Merging, Joining and Concatenating
Last Updated: 31th August 2025
- Merging is the process of combining two or more datasets based on a common key or column.
- Joining is the process of joining two datasets based on a common key or column.

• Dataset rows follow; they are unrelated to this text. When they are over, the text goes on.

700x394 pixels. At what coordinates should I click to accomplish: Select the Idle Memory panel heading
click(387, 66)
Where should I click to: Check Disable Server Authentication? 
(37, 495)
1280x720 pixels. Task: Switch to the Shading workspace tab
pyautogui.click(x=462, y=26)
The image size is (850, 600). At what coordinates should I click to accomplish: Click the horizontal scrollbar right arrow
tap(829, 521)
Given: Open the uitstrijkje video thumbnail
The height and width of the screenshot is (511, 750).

- Types of Join: Inner, Left, Right, Outer
inner→ only matchesleft→ keep all from left DataFrameright→ keep all from right DataFrameouter→ keep all, fill missing with NaN
- Concatenating is the process of combining two or more datasets vertically or horizontally.
Let Data is like this
import pandas as pd
employees = pd.DataFrame({
"emp_id": [1, 2, 3, 4],
"name": ["Amit", "Raj", "Sachin", "Suraj"],
"dept_id": [101, 102, 101, 103]
})
departments = pd.DataFrame({
"dept_id": [101, 102, 104],
"dept_name": ["IT", "HR", "Finance"]
})
merge()
# INNER JOIN
result = pd.merge(employees, departments, on="dept_id", how="inner")
print(result)
join() index based joins
df1 = pd.DataFrame({"A": [10, 20, 30]}, index=["x", "y", "z"])
df2 = pd.DataFrame({"B": [100, 200, 300]}, index=["x", "y", "a"])
print(df1.join(df2, how="outer"))`
concat()
# Row wise
df1 = pd.DataFrame({"id": [1, 2], "name": ["A", "B"]})
df2 = pd.DataFrame({"id": [3, 4], "name": ["C", "D"]})
print(pd.concat([df1, df2]))
# Column wise
df3 = pd.DataFrame({"score": [85, 90]})
print(pd.concat([df1, df3], axis=1))